[Stored items]
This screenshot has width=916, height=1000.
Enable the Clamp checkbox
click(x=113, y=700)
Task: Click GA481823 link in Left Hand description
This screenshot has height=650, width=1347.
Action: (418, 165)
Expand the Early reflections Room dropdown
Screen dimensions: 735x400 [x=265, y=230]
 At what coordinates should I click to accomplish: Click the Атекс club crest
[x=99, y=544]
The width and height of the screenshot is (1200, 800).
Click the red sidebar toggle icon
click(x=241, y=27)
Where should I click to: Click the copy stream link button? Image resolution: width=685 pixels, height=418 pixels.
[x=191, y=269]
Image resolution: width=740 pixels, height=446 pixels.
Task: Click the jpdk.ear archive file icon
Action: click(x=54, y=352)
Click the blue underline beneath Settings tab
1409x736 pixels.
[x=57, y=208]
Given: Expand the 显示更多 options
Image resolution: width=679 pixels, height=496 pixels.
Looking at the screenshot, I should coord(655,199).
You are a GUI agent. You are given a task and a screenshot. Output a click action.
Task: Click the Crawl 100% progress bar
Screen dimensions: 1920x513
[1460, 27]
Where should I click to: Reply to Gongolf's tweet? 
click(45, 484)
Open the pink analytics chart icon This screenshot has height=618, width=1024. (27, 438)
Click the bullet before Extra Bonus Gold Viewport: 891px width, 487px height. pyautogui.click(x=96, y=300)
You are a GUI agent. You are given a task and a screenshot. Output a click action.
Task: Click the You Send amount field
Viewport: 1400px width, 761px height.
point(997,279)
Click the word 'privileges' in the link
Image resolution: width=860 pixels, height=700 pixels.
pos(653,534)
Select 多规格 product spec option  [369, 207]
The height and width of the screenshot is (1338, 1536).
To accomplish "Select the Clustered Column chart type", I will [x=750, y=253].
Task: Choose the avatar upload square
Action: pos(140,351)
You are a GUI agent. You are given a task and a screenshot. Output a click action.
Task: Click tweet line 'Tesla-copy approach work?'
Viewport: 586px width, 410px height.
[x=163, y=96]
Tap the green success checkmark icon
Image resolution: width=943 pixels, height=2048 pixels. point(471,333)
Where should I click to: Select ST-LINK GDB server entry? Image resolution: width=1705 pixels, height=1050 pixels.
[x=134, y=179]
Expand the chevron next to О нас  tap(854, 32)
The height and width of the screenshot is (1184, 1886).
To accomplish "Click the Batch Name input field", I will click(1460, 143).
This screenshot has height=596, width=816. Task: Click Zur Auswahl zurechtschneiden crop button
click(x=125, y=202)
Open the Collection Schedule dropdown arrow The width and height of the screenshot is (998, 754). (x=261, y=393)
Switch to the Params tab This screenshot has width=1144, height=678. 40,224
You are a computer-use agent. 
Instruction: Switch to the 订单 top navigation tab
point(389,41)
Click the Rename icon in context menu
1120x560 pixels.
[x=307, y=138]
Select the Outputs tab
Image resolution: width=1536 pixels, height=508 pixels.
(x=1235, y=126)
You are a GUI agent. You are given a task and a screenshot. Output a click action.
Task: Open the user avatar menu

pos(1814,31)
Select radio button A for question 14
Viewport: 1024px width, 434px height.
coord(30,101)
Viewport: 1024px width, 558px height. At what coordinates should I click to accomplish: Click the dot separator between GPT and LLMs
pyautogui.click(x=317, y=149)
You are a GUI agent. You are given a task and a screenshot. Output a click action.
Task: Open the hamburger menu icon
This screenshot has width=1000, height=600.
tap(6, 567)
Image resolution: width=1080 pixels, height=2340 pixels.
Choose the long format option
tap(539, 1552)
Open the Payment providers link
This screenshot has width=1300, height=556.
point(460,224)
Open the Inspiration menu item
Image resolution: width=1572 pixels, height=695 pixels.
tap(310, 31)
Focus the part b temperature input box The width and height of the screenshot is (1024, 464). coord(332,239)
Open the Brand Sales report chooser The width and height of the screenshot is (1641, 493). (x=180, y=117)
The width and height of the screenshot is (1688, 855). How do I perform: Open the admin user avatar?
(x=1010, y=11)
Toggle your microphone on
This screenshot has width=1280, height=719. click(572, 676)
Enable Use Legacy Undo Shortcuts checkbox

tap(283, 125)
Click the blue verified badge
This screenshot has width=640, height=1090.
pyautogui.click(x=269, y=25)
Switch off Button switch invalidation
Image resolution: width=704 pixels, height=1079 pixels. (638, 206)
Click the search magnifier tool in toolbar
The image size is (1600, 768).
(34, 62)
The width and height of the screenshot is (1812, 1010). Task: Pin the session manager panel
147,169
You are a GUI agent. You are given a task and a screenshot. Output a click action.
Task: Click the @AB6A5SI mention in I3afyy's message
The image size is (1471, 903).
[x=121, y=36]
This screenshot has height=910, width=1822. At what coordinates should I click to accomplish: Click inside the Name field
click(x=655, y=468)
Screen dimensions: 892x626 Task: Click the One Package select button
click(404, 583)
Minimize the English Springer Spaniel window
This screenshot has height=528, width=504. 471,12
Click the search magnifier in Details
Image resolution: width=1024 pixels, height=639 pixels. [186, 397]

- **REQUIRED WORK**: Copy exactly the lines that run from the first line of the data to the line containing "Click the blue underline beneath Settings tab", please, with both ends included and nothing else.

- **RESULT BELOW**:
This screenshot has width=916, height=1000.
Enable the Clamp checkbox
click(x=113, y=700)
Task: Click GA481823 link in Left Hand description
This screenshot has height=650, width=1347.
Action: (418, 165)
Expand the Early reflections Room dropdown
Screen dimensions: 735x400 [x=265, y=230]
 At what coordinates should I click to accomplish: Click the Атекс club crest
[x=99, y=544]
The width and height of the screenshot is (1200, 800).
Click the red sidebar toggle icon
click(x=241, y=27)
Where should I click to: Click the copy stream link button? Image resolution: width=685 pixels, height=418 pixels.
[x=191, y=269]
Image resolution: width=740 pixels, height=446 pixels.
Task: Click the jpdk.ear archive file icon
Action: click(x=54, y=352)
Click the blue underline beneath Settings tab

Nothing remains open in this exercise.